* WORK TASK:
Return all of the data exactly as written, without the pictures.

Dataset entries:
'''

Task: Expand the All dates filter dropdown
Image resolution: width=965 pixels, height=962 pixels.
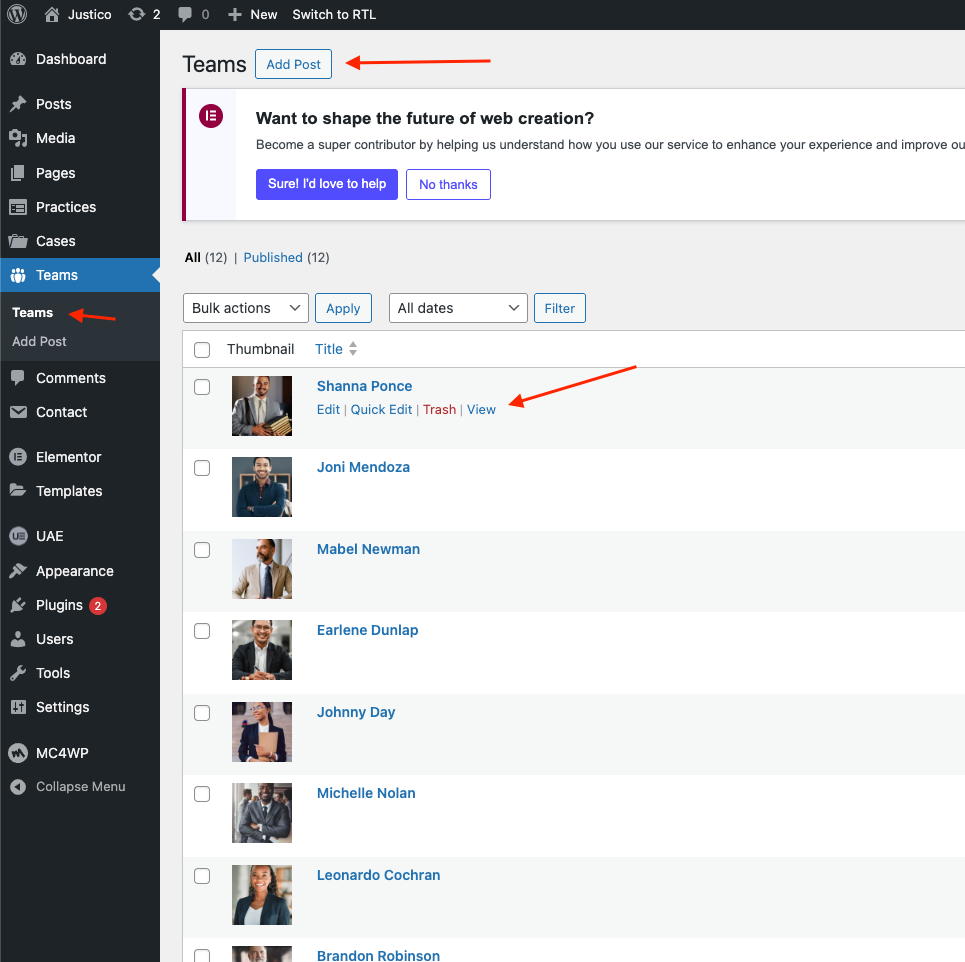Action: click(458, 308)
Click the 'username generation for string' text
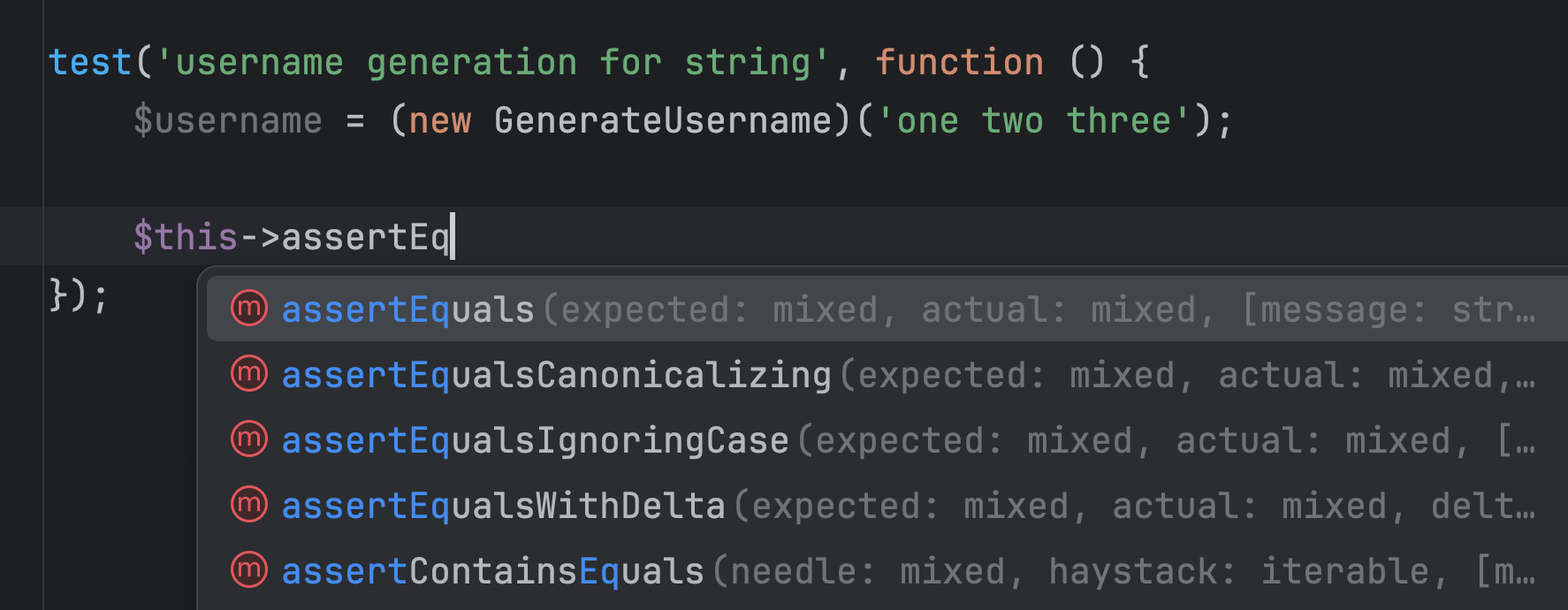 (x=492, y=63)
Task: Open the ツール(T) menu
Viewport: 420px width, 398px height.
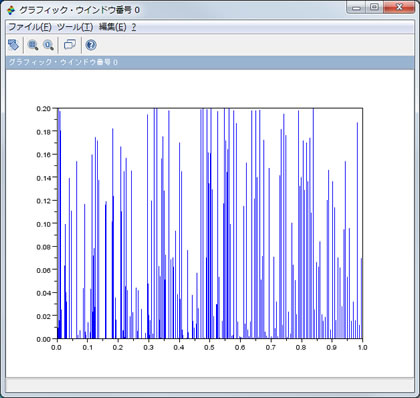Action: [x=75, y=27]
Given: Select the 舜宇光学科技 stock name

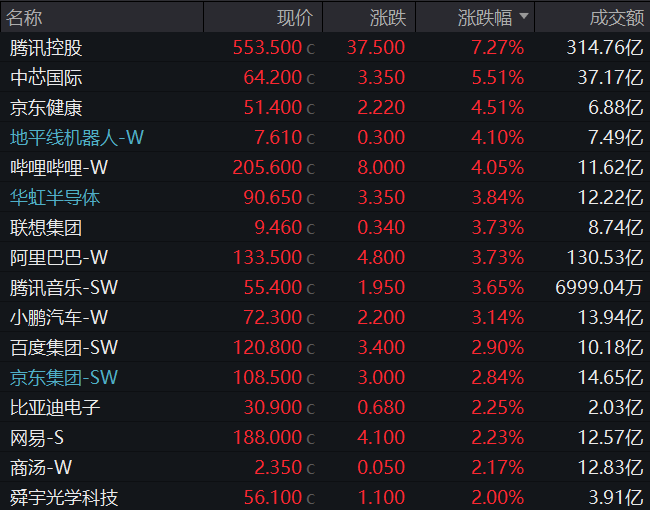Looking at the screenshot, I should (x=64, y=498).
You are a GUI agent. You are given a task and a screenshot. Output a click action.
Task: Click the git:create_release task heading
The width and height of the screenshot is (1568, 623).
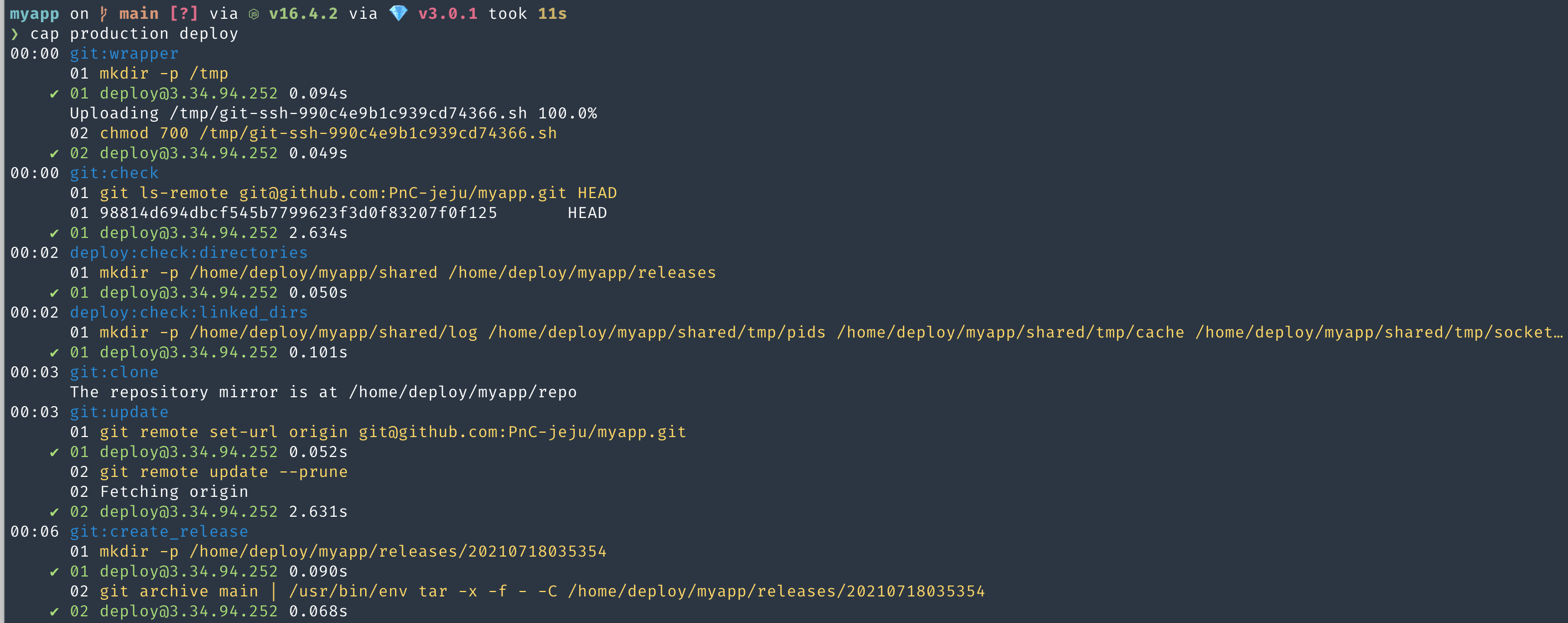pos(159,532)
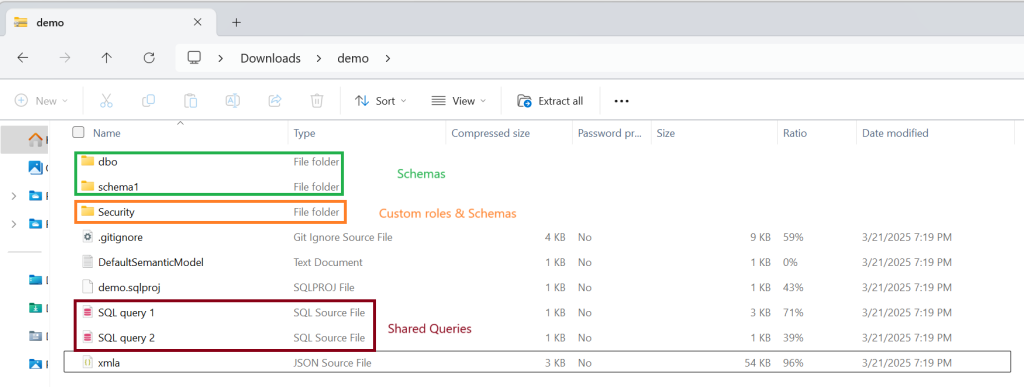Viewport: 1024px width, 387px height.
Task: Open the See more ellipsis menu
Action: pos(621,101)
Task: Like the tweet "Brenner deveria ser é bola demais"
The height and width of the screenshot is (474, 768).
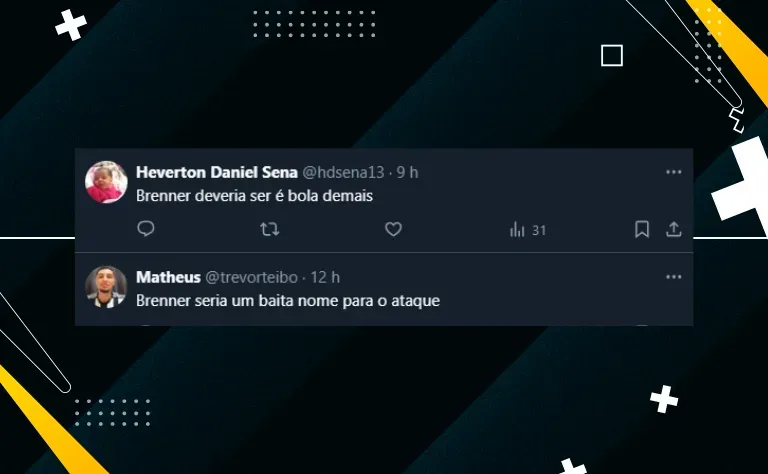Action: point(393,229)
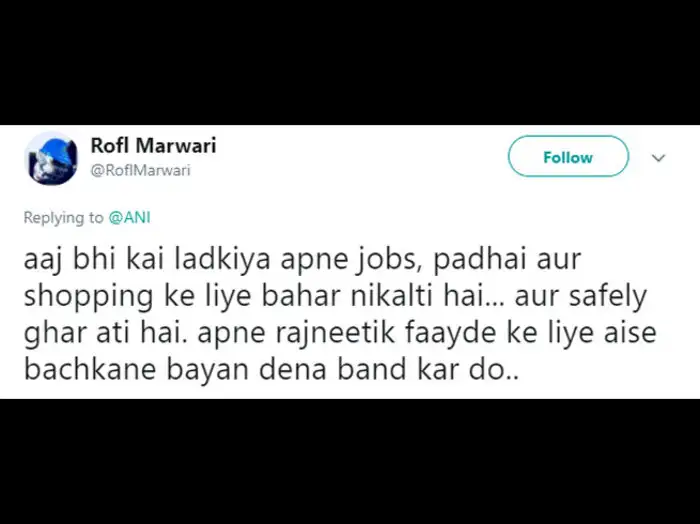Click the word "safely" in the tweet
Viewport: 700px width, 524px height.
click(x=622, y=297)
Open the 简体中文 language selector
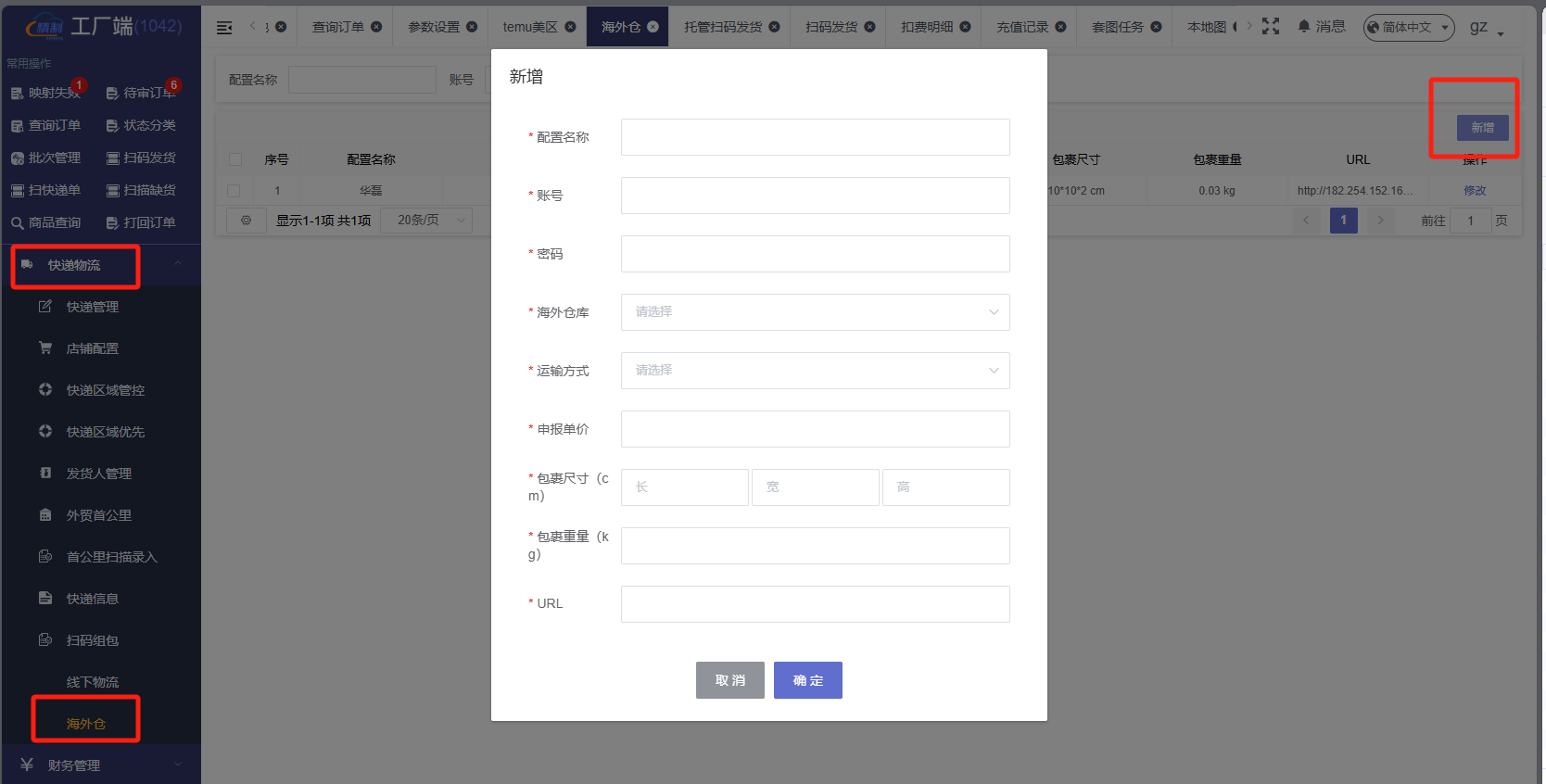This screenshot has width=1546, height=784. (1408, 28)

'''

* ANSWER AREA:
Task: Expand the All dates filter dropdown
Image resolution: width=965 pixels, height=962 pixels.
Action: click(458, 308)
Click the 'username generation for string' text
 (x=492, y=63)
Task: Open the ツール(T) menu
Viewport: 420px width, 398px height.
Action: [x=75, y=27]
Given: Select the 舜宇光学科技 stock name

Looking at the screenshot, I should (x=64, y=498).
You are a GUI agent. You are given a task and a screenshot. Output a click action.
Task: Click the git:create_release task heading
The width and height of the screenshot is (1568, 623).
pos(159,532)
Viewport: 1024px width, 387px height.
Task: Open the See more ellipsis menu
Action: pos(621,101)
Task: Like the tweet "Brenner deveria ser é bola demais"
The height and width of the screenshot is (474, 768).
Action: point(393,229)
Click the word "safely" in the tweet
Viewport: 700px width, 524px height.
click(x=622, y=297)
Open the 简体中文 language selector
This screenshot has width=1546, height=784. (1408, 28)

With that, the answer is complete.